EXERCISE PROMPT = Write out every line of the material as it stands, apart from the pictures.

DATASET CONTENT =
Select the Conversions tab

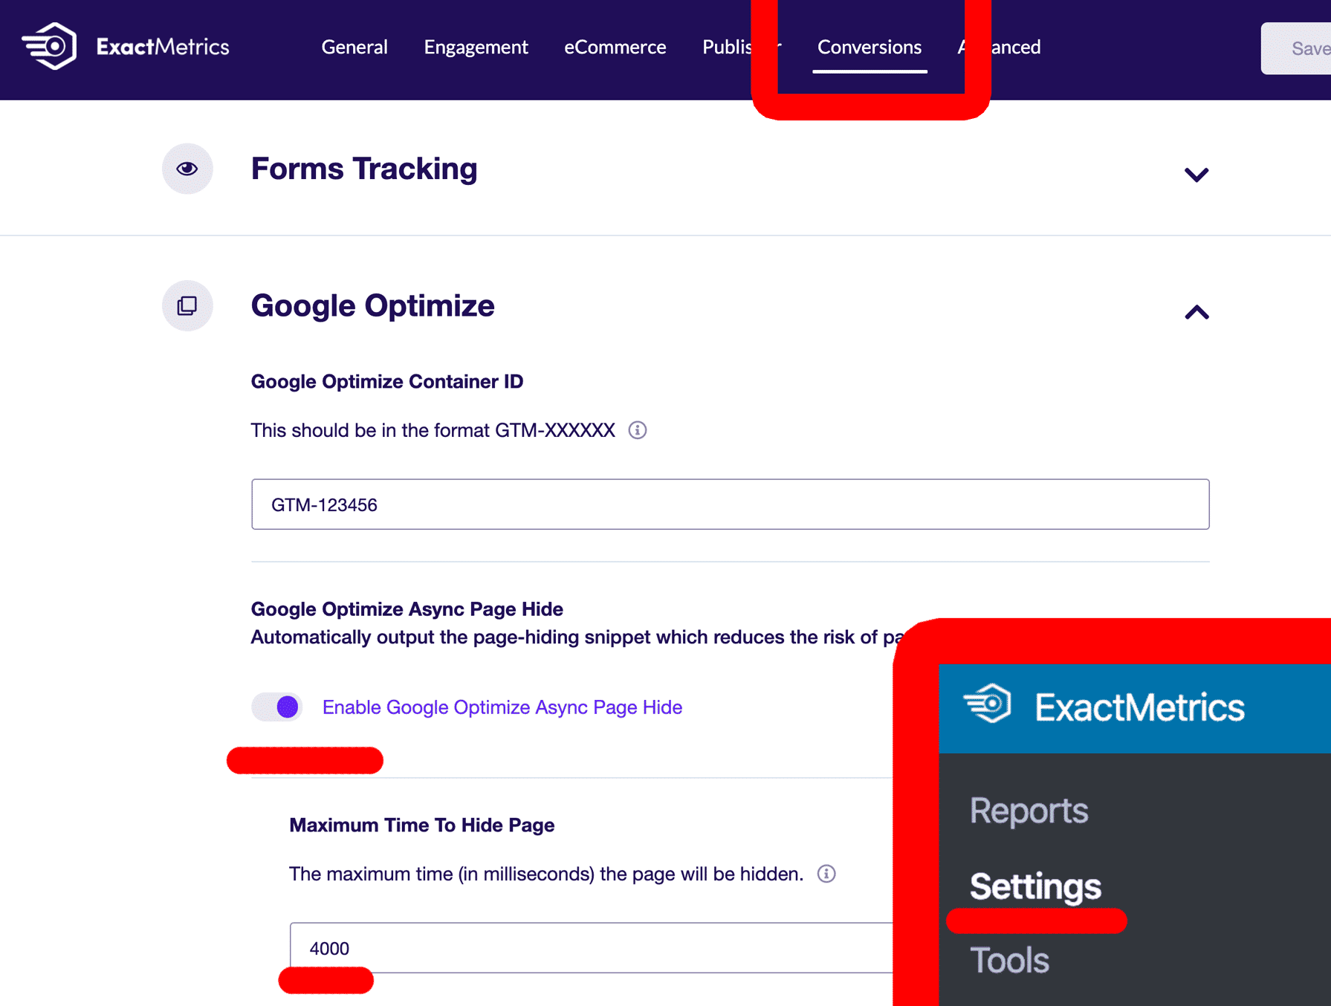coord(869,47)
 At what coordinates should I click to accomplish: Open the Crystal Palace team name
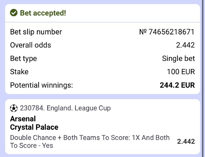pyautogui.click(x=34, y=127)
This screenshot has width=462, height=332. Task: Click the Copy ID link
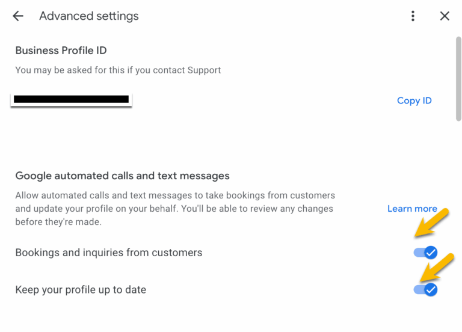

REPLY TO THE EXERCISE =
Select the Conversions tab

coord(869,47)
 At what coordinates should I click to accomplish: Open the Crystal Palace team name
pyautogui.click(x=34, y=127)
This screenshot has width=462, height=332. Task: Click the Copy ID link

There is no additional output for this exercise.